Importantly, make your claims about your artifacts concrete. This is especially important if you think that these claims differ from the expectations set up by your paper. The AEC is still going to evaluate your artifacts relative to your paper, but your explanation can help to set expectations up front, especially in cases that might frustrate the evaluators without prior notice. For example, tell the AEC about difficulties they might encounter in using the artifact, or its maturity relative to the content of the paper.
Packaging Methods
Authors should consider one of the following methods to package the software components of their artifacts (although the AEC is open to other reasonable formats as well):
- Source Code: If your artifact has few dependencies and can be installed easily on several operating systems, you may submit source code and build scripts. However, if your artifact has a long list of dependencies, please use one of the other formats below.

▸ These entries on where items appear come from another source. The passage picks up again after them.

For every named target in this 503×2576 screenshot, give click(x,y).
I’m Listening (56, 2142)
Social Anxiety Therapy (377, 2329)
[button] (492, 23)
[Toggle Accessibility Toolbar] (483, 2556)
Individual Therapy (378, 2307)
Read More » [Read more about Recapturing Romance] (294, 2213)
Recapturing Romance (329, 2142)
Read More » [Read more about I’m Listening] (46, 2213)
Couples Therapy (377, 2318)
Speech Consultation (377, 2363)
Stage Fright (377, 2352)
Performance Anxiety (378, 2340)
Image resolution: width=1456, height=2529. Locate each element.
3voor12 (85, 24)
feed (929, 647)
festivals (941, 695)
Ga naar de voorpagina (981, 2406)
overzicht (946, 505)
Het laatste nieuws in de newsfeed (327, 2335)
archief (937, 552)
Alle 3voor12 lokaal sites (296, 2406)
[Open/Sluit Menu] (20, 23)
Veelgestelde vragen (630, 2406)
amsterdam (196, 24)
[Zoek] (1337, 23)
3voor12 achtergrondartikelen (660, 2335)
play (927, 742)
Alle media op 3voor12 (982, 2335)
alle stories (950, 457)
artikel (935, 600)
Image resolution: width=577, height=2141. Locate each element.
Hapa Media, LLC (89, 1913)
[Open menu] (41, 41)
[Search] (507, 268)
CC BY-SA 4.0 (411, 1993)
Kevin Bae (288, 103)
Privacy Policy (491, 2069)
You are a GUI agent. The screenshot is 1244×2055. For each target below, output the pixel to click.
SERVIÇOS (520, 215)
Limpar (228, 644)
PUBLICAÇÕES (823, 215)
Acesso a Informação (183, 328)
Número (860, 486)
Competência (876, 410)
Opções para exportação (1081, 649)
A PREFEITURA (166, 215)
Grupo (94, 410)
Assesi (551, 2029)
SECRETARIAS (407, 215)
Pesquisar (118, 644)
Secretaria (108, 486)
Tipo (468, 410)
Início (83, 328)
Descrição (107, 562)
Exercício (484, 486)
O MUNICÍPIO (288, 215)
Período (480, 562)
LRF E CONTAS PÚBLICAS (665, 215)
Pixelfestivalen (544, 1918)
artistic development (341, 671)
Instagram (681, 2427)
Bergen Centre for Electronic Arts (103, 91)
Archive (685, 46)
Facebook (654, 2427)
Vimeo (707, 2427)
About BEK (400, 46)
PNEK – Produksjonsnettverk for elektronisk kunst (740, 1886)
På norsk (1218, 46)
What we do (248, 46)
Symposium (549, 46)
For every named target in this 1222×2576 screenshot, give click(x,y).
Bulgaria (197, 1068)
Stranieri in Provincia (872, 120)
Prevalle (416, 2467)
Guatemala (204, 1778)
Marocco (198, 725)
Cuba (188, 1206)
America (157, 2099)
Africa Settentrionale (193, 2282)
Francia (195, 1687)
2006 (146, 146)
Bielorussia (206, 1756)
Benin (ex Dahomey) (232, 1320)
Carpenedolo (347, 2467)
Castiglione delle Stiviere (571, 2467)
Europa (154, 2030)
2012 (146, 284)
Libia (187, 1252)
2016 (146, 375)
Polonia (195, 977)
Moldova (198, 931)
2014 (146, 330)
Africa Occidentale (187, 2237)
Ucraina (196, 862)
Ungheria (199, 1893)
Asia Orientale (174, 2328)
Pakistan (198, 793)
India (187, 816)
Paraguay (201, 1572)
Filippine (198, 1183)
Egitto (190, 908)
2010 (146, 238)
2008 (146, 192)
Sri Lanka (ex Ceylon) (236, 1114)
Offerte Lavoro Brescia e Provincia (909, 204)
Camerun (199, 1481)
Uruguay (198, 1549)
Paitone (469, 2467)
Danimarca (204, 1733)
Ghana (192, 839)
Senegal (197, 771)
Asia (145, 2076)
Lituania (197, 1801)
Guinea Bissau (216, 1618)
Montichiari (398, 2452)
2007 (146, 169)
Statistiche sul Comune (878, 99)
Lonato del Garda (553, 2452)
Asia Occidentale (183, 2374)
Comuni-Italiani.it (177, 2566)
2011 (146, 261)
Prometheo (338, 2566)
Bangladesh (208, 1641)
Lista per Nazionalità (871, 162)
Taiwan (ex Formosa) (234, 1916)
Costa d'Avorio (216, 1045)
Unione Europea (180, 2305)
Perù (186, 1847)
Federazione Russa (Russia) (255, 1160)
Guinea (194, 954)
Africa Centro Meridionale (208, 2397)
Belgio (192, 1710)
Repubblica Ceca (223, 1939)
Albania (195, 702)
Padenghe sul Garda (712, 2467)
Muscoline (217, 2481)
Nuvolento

- Virtual Machine/Container: A virtual machine or Docker image containing the software application already set up with the right toolchain and intended runtime environment. For example:
- For raw data, the VM would contain the data and the scripts used to analyze it.
- For a mobile phone application, the VM would have a phone emulator installed.
- For mechanized proofs, the VM would contain the right version of the relevant theorem prover. We recommend using a format that is easy for AEC members to work with, such as OVF or Docker images. An AWS EC2 instance is also possible.
- Binary Installer: Indicate exactly which platform and other run-time dependencies your artifact requires.
- Live Instance on the Web: Ensure that it is available for the duration of the artifact evaluation process.
- Internet-accessible Hardware: If your artifact requires special hardware (e.g., GPUs or clusters), or if your artifact is actually a piece of hardware, please make sure that AEC members can somehow access the device. VPN-based access to the device might be an option.
Preparation Sources
There are several sources of good advice about preparing artifacts for evaluation:
- HOWTO for AEC Submitters, by Dan Borowy, Charlie Cursinger, Emma Tosch, John Vilk, and Emery Berger
- Artifact Evaluation: Tips for Authors, by Rohan Padhye
- SIGOPS articles on award winning artifacts [1] and [2]
- Github CSArtifacts Resources
Badging Process FAQ
Is participation in the badging process mandatory?
No. Participation in the badging process is voluntary. Please choose which badges you wish to apply for in the AD/AE Appendices Form.
Artifact Evaluation will only occur for accepted papers who have applied for an appropriate badge. The badge will be assigned after the artifact evaluation process is over.
What is the set of badge labels that a paper can apply for?
- Artifacts Available
- Artifacts Evaluated-Functional
- Results Reproduced
- No badge
Will SC host the artifacts of reproduced papers?
Authors are responsible to host their artifacts, whether reproduced or not. We suggest using one of the following platforms: Zenodo, FigShare, Dryad, Software Heritage for sharing their artifacts with the AD/AE Committee. The SC Reproducibility Initiative does not have any place to permanently host what we reproduce and/or review. So any work done to badge artifacts will not be hosted on a longer term.